**Information provided**:

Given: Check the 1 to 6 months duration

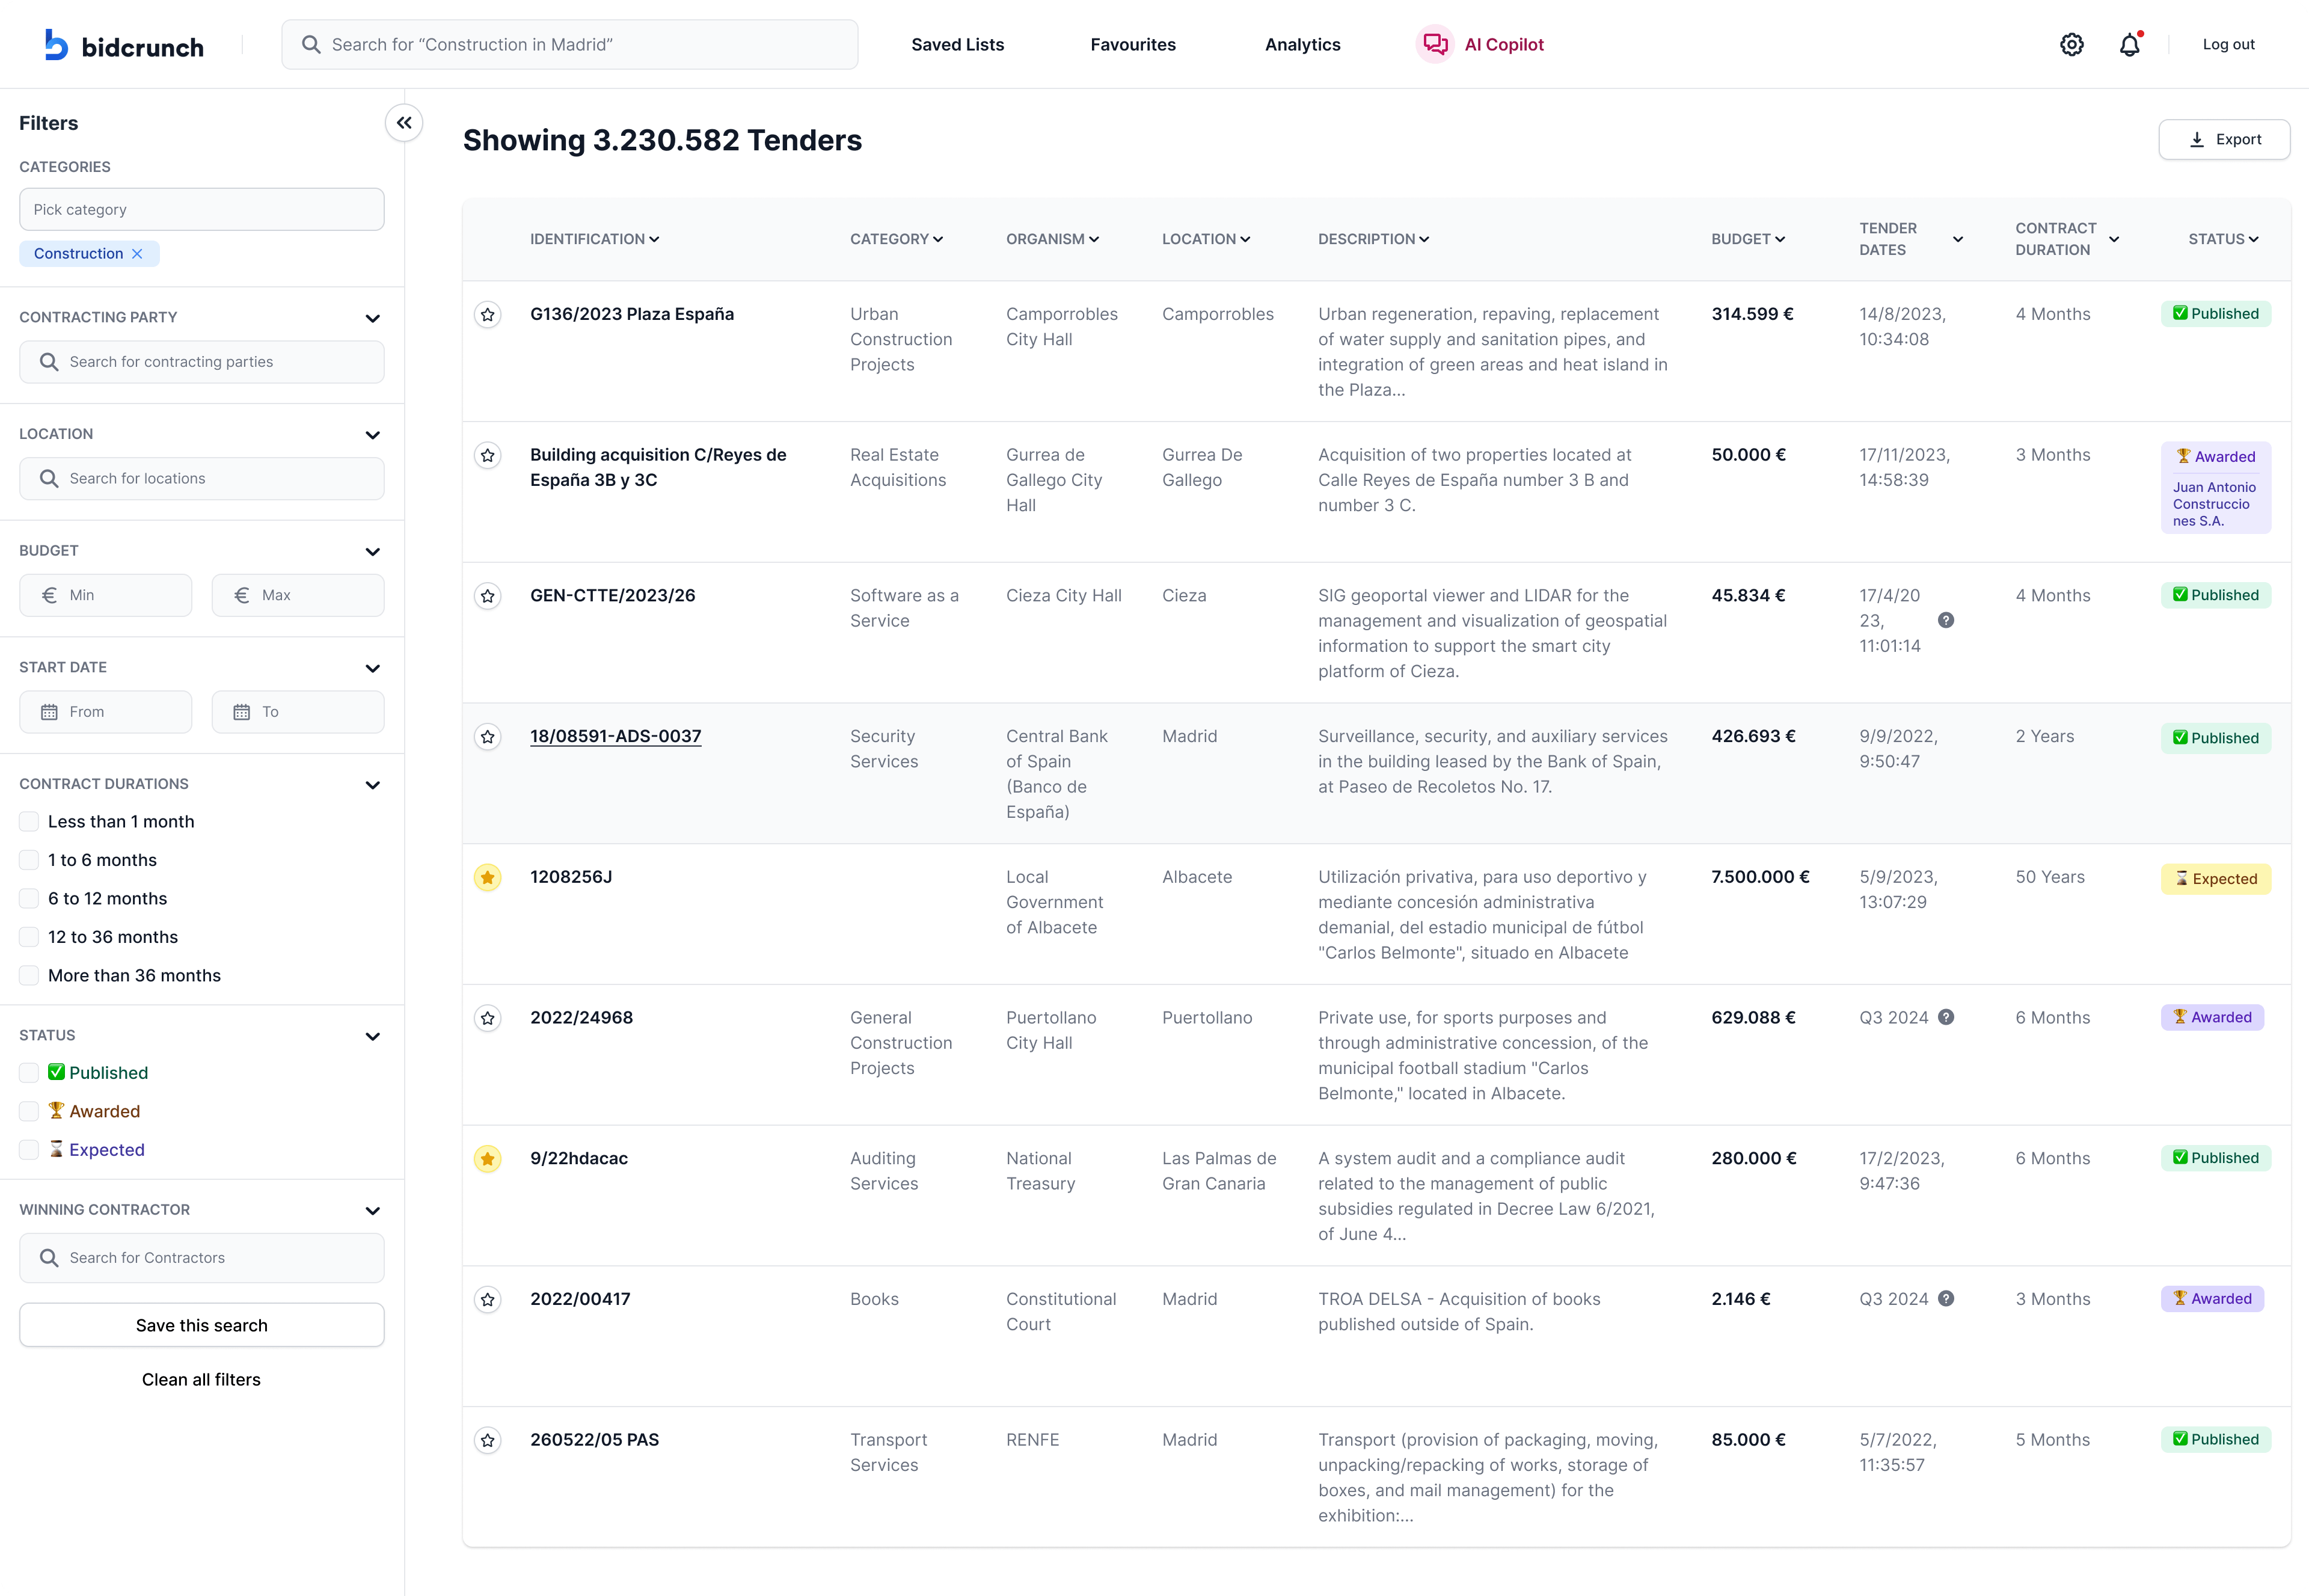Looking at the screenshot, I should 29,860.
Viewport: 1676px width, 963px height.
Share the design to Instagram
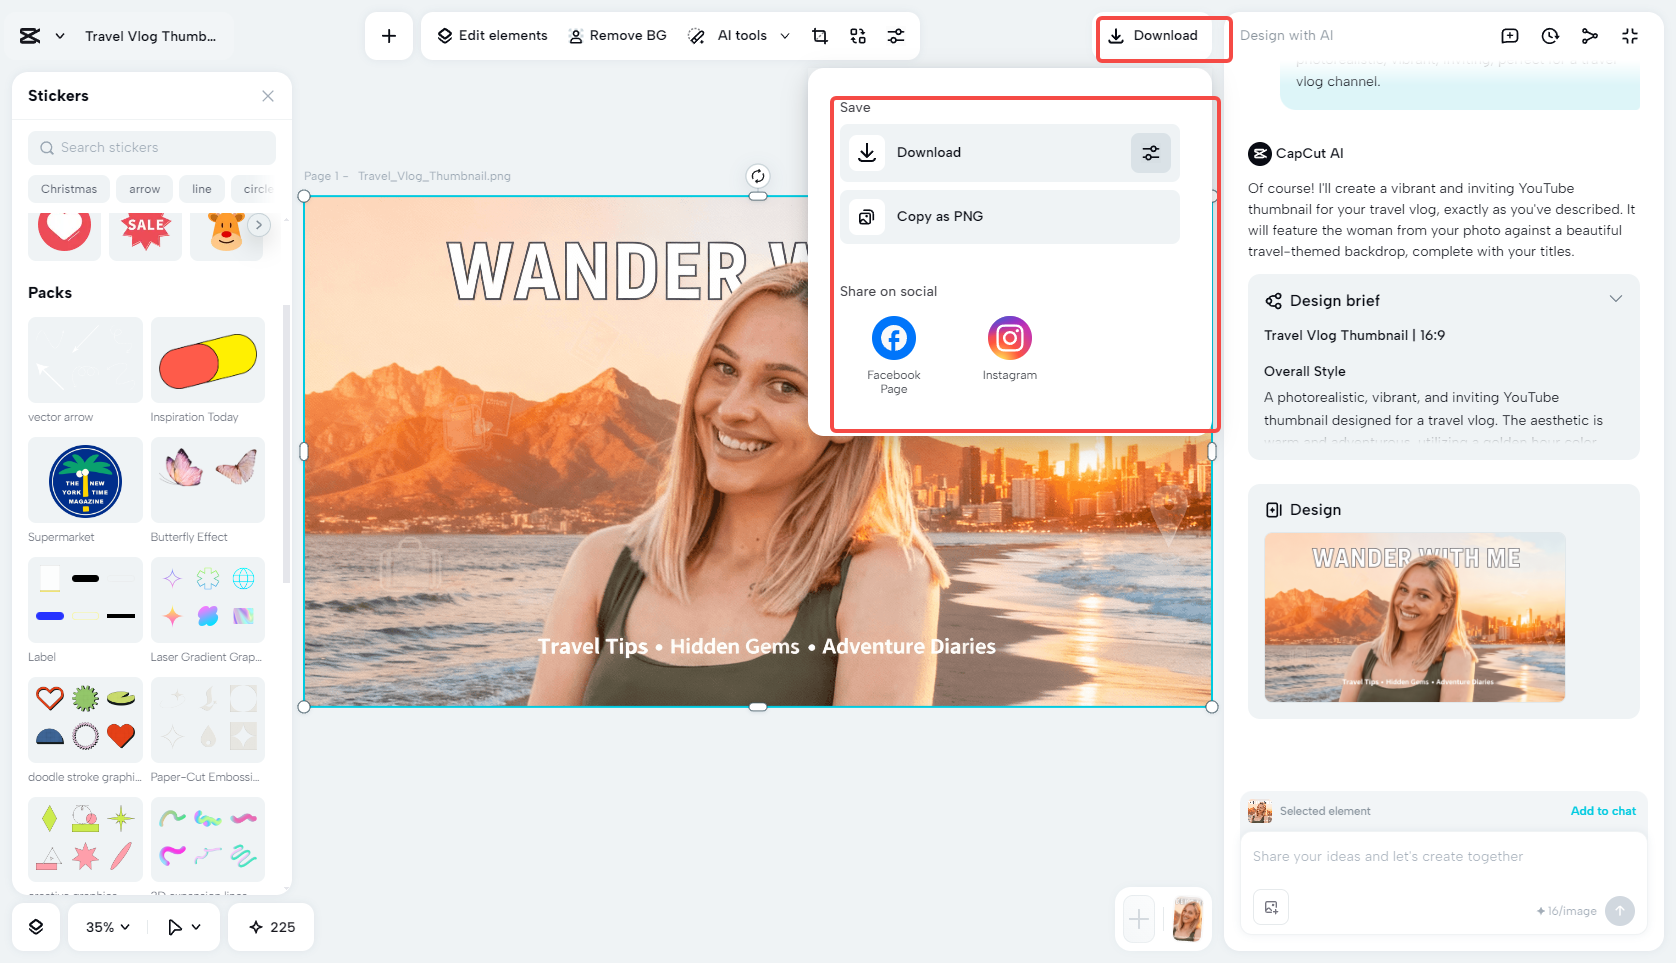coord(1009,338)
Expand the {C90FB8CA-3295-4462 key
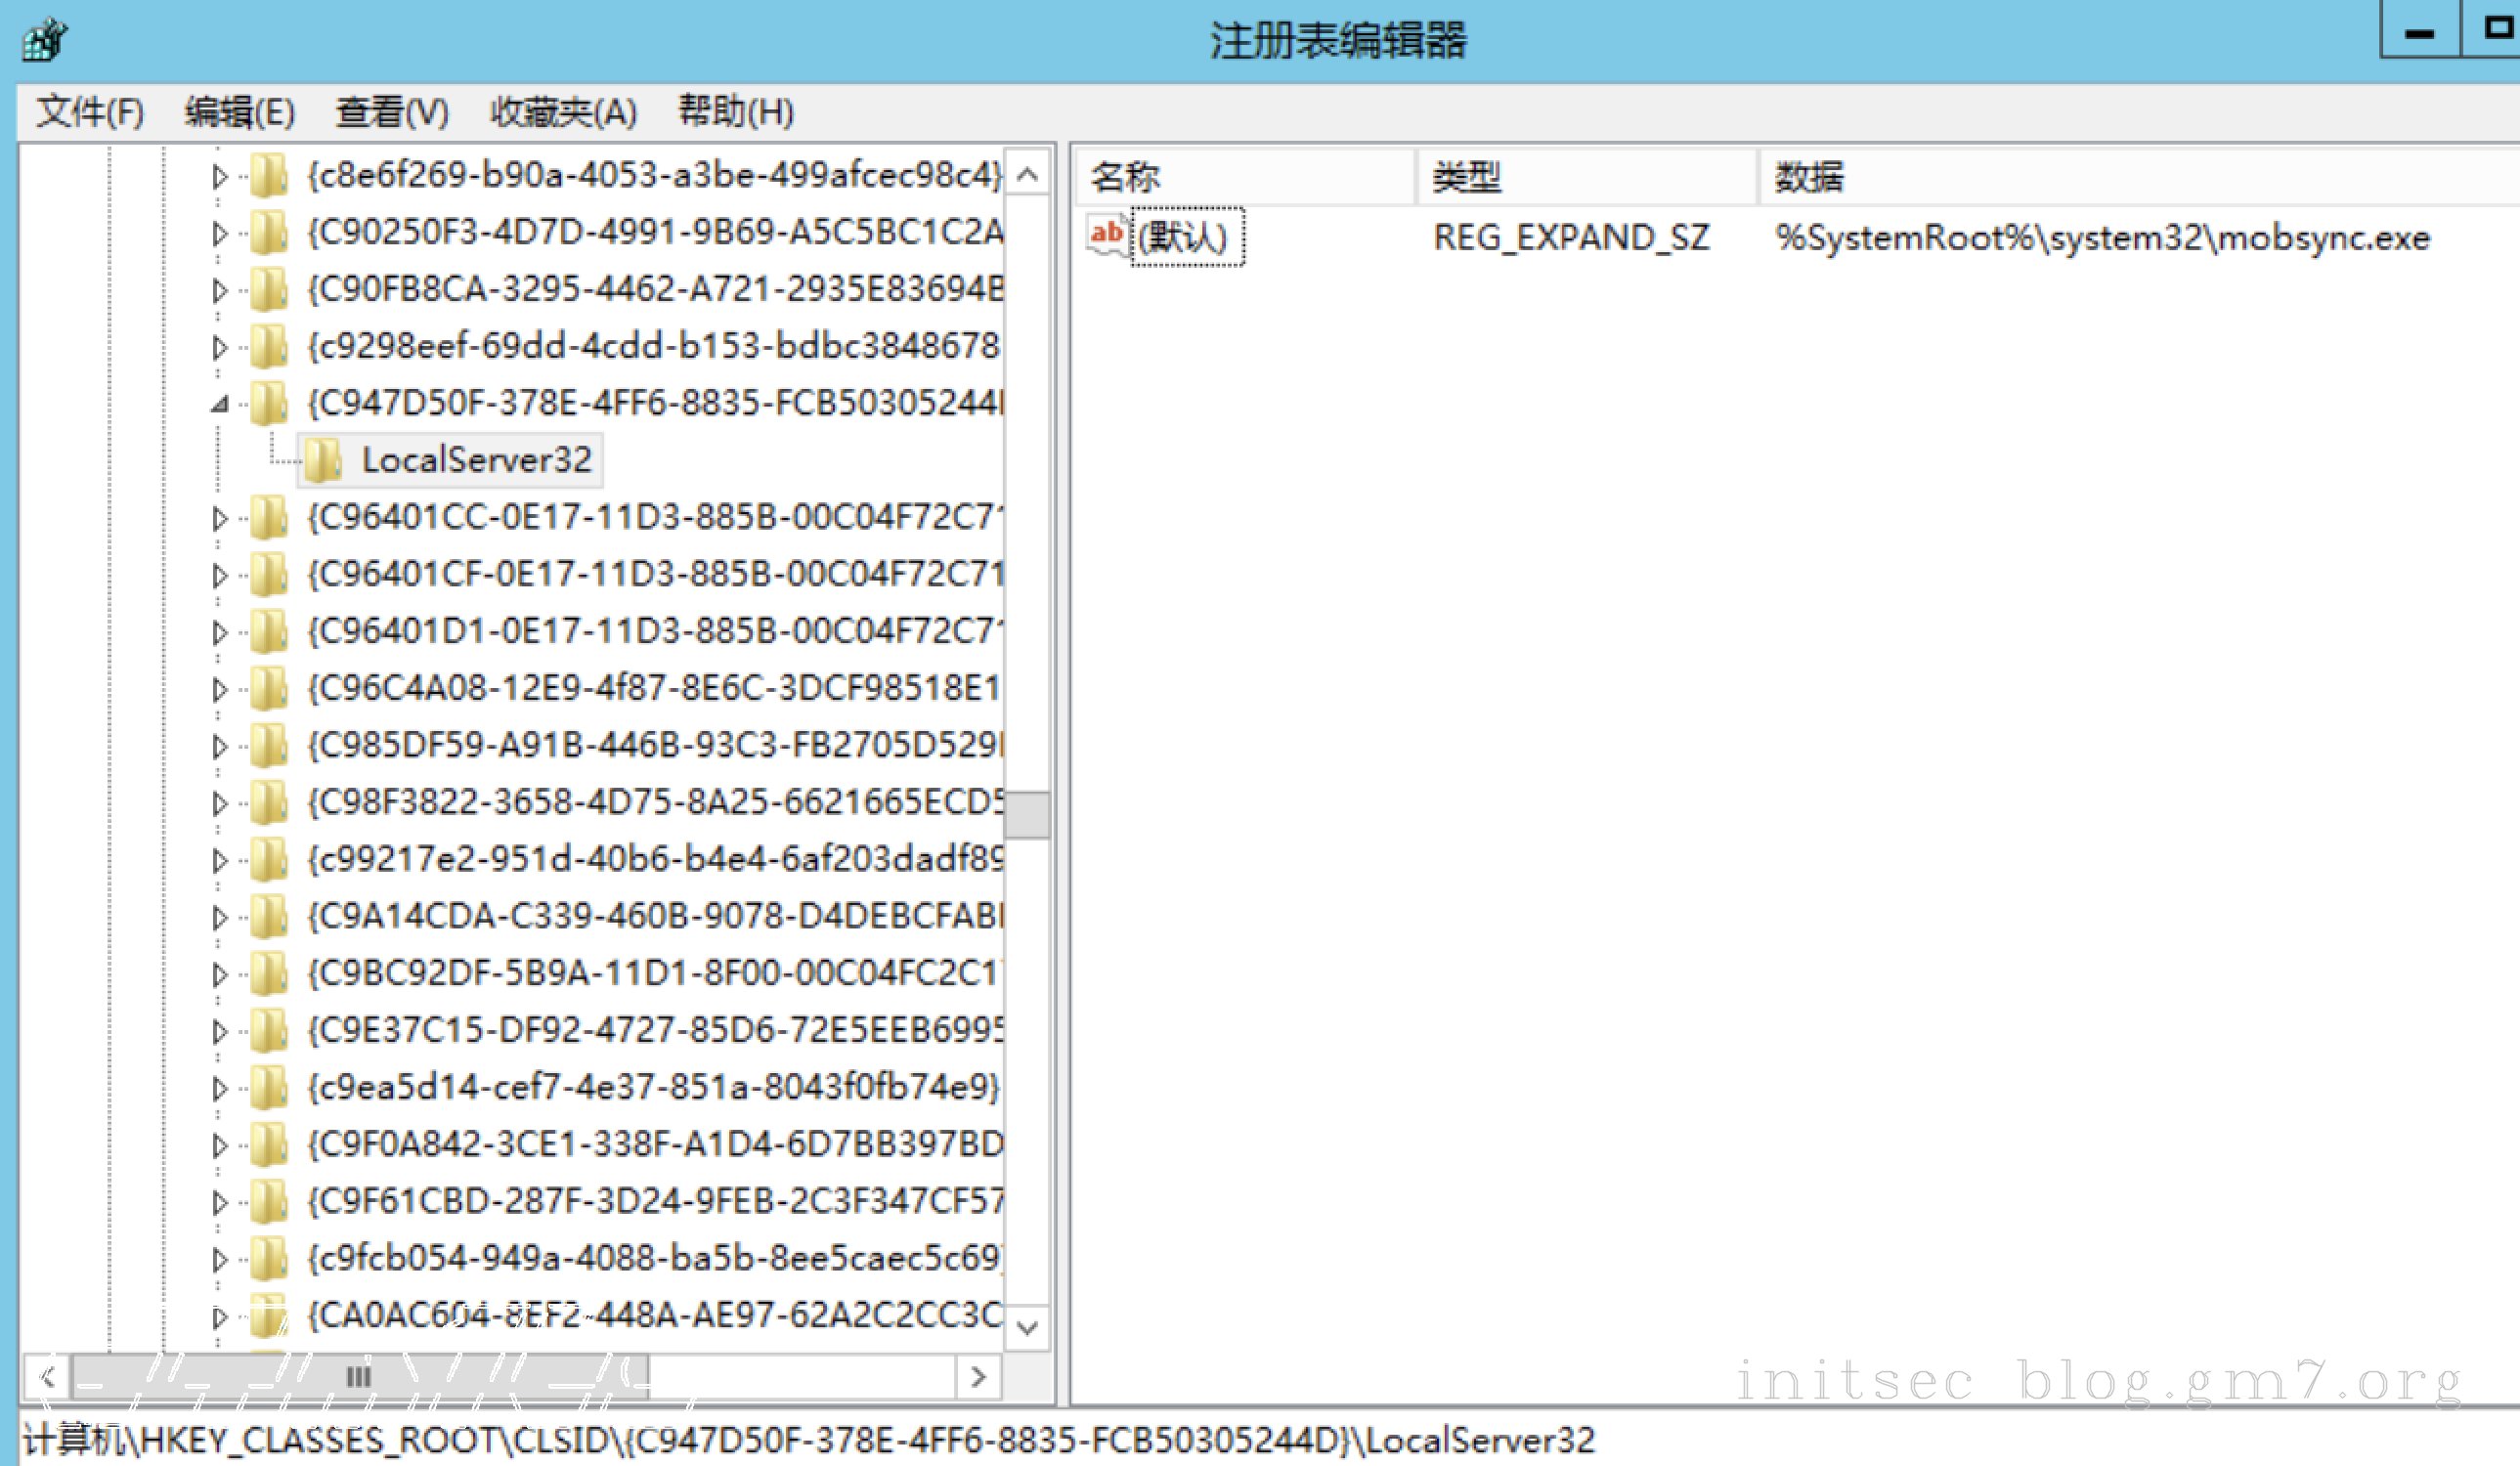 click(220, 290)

**Assignment**: In full and without changes, repeat the listing above, but not its pictures.

**Answer below**:
Given: Check the 1 to 6 months duration

Looking at the screenshot, I should 29,860.
Viewport: 1676px width, 963px height.
Share the design to Instagram
coord(1009,338)
Expand the {C90FB8CA-3295-4462 key
 click(220, 290)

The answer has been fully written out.